***** 文本摘录
1:Aggressive cows
总时间限制:
1000ms
内存限制:
65536kB
描述
Farmer John has built a new long barn, with N (2 <= N <= 100,000) stalls. The stalls are located along a straight line at positions x1,...,xN (0 <= xi <= 1,000,000,000).
His C (2 <= C <= N) cows don't like this barn layout and become aggressive towards each other once put into a stall. To prevent the cows from hurting each other, FJ want to assign the cows to the stalls, such that the minimum distance between any two of them is as large as possible. What is the largest minimum distance?
输入
* Line 1: Two space-separated integers: N and C
* Lines 2..N+1: Line i+1 contains an integer stall location, xi
输出
* Line 1: One integer: the largest minimum distance
样例输入
5 3
1
2
8
4
9样例输出
3提示
OUTPUT DETAILS:
FJ can put his 3 cows in the stalls at positions 1, 4 and 8, resulting in a minimum distance of 3.
Huge input data,scanf is recommended.
题目求这个函数的极值,思路是直接枚举这个极大值d,假设这个最大值是d,那么寻找C个满足这个值的数组,直到找到目标。这里是采用依次寻找的方法,即第一个位置就放在x[0],依次放入后面的位置,如果满足的解的个数大于C,说明这个距离不够大,若否则说明这个d值取得最大。
所以程序最外层while 是个标准的二分程序,上面方的过程一个for循环就能实现
#include<iostream>
#include<cstdio>
#include<algorithm>
using namespace std;
#define maxn 100010
int x[maxn];
int main()
{
int n, c;
scanf_s("%d %d", &n, &c);
for (int i = 0; i < n; i++)
{
scanf_s("%d", &x[i]);
}
sort(x, x + n);
int l = x[0];
int r = x[n - 1];
while (l<r)
{
int last = x[0];
int cnt = 1;
int mid = (l + r) / 2;
for (int i = 0; i<n; i++)
{
if (x[i] - last >= mid)
{
cnt++;
last = x[i];
}
}
if (cnt >= c)
l = mid + 1;//在此最小距离下足以系下c头牛,说明可以尝试继续增大
else
r = mid;
}
printf("%d\n", l-1);
return 0;
}
**********
***** 清单
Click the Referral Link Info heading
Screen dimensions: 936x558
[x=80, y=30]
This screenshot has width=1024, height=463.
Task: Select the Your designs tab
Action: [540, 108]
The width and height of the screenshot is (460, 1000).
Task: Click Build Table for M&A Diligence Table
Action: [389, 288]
**********
**工作说明**
- 1) 根据摘录回答下列问题:
(a) 题目的内存限制是多少?
(b) 在输出说明中,FJ 把 3 头牛分别放在哪些位置?
(c) 由于输入数据量很大,摘录建议使用什么来读取输入?
- 2) 列出摘录的代码中在 main 函数里用 int 声明的全部变量名,重复声明的只写一次。
- 3) 把摘录中的句子“Farmer John has built a new long barn, with N (2 <= N <= 100,000) stalls.”译成中文。

**参考解答**
- 1)
(a) 65536kB。
(b) 位置 1、4 和 8。
(c) scanf。

- 2) n、c、i、l、r、last、cnt、mid

- 3) 农夫约翰新建了一座长长的牛棚,里面有 N(2 <= N <= 100,000)个牛栏。